> [Your goal]: Using the entries below, write out the line with "Originele onderdelen (74, 1573)", the line with "Snelle levering (56, 1627)", and every line in between, exactly as each is written.

> [Input for this task]:
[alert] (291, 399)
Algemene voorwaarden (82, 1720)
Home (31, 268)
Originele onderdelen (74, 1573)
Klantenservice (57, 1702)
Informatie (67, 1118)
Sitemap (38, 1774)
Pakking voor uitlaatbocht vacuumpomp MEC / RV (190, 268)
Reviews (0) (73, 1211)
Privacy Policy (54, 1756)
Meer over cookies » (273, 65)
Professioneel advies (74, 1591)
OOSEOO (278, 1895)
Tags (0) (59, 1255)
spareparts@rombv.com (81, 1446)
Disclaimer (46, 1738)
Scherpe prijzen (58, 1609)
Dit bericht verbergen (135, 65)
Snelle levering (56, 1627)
==
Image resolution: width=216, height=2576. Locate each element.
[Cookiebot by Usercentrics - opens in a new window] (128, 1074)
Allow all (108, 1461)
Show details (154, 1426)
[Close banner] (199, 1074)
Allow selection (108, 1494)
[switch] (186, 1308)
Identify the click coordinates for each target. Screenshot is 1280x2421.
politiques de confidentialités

> [Exercise response]:
Originele onderdelen (74, 1573)
Klantenservice (57, 1702)
Informatie (67, 1118)
Sitemap (38, 1774)
Pakking voor uitlaatbocht vacuumpomp MEC / RV (190, 268)
Reviews (0) (73, 1211)
Privacy Policy (54, 1756)
Meer over cookies » (273, 65)
Professioneel advies (74, 1591)
OOSEOO (278, 1895)
Tags (0) (59, 1255)
spareparts@rombv.com (81, 1446)
Disclaimer (46, 1738)
Scherpe prijzen (58, 1609)
Dit bericht verbergen (135, 65)
Snelle levering (56, 1627)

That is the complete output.